[Collected data entries]
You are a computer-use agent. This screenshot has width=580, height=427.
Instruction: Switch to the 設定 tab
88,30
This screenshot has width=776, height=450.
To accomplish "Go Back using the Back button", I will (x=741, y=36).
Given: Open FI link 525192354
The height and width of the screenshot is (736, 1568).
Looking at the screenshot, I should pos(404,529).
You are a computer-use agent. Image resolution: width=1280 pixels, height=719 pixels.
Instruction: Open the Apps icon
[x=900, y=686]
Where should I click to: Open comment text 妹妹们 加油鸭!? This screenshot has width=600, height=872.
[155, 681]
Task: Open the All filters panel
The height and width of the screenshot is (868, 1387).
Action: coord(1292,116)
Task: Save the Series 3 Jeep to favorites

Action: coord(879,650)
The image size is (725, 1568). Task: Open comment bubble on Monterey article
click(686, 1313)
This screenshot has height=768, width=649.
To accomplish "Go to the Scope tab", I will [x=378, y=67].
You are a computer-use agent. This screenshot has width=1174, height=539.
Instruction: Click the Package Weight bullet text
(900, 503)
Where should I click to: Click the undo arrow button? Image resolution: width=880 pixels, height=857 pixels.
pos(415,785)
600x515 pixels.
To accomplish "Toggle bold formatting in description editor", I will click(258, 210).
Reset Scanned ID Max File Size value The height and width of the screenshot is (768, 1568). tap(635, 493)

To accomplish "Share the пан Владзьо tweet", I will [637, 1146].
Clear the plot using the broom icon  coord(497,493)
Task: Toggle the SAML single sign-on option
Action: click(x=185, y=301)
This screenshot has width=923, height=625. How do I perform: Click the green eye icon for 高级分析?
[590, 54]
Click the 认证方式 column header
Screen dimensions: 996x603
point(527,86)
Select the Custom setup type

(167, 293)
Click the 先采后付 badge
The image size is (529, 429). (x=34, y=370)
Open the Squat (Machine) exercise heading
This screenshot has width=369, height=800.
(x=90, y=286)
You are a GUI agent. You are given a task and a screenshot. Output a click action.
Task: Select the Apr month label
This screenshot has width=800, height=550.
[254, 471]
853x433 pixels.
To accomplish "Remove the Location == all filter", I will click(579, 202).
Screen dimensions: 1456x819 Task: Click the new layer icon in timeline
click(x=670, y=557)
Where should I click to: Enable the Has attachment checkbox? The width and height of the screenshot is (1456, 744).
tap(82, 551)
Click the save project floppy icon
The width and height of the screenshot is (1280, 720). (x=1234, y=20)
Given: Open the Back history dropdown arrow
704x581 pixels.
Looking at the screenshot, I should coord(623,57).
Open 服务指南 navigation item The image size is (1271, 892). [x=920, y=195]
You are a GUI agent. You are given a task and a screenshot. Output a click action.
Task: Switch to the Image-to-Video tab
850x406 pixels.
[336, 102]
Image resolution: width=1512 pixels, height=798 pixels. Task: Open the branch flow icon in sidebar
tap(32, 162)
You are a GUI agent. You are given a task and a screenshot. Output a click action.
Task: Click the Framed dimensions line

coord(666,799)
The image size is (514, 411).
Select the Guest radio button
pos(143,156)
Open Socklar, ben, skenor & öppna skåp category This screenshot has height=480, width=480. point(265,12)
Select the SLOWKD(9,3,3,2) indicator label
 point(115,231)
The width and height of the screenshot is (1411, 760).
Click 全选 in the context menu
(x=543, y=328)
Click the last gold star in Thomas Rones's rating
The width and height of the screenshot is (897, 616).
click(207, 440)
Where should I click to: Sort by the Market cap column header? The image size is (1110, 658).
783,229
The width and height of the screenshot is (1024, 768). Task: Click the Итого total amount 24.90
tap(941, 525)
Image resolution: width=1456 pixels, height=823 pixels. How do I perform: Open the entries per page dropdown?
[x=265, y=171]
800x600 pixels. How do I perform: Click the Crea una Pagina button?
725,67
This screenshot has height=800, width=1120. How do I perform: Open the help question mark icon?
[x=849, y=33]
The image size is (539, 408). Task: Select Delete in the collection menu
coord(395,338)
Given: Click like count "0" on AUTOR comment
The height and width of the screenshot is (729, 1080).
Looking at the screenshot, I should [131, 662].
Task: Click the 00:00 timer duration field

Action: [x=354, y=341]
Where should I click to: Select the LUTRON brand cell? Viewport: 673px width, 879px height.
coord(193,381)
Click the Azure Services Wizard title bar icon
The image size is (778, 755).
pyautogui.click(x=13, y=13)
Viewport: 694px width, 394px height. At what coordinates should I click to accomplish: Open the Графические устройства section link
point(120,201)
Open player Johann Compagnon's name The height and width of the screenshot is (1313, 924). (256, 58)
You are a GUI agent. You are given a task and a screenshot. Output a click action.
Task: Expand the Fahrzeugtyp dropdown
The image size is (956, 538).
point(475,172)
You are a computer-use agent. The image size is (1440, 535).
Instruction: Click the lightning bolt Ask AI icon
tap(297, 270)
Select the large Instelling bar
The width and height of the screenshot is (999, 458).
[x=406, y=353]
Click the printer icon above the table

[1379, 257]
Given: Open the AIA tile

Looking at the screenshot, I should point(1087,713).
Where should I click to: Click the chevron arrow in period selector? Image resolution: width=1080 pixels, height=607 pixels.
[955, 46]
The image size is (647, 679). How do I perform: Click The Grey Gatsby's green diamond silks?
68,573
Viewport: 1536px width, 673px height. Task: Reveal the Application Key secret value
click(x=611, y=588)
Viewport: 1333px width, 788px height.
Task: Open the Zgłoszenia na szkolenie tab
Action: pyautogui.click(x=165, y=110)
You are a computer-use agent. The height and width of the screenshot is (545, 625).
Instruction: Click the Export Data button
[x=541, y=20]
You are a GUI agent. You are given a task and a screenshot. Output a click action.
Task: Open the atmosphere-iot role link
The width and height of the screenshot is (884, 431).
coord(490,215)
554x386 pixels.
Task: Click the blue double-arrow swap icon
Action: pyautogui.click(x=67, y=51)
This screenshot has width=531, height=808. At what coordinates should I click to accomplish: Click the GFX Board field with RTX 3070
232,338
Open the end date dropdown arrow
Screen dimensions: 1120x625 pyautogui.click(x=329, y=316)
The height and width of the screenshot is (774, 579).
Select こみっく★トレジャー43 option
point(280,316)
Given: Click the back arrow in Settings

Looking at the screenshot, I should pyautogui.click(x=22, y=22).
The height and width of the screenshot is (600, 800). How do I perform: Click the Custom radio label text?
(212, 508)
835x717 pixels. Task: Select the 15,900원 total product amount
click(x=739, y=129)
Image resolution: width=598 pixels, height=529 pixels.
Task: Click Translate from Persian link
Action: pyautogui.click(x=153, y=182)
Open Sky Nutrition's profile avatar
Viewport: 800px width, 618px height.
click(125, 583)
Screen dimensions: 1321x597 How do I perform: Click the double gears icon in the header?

- _TASK STATEMENT_
The range runs from the line above containing "The height and width of the screenshot is (600, 800)." to the line containing "Open Sky Nutrition's profile avatar", inclusive. Restate those lines word for word and no others.

- _SOLUTION TO THIS TASK_
The height and width of the screenshot is (600, 800). How do I perform: Click the Custom radio label text?
(212, 508)
835x717 pixels. Task: Select the 15,900원 total product amount
click(x=739, y=129)
Image resolution: width=598 pixels, height=529 pixels.
Task: Click Translate from Persian link
Action: pyautogui.click(x=153, y=182)
Open Sky Nutrition's profile avatar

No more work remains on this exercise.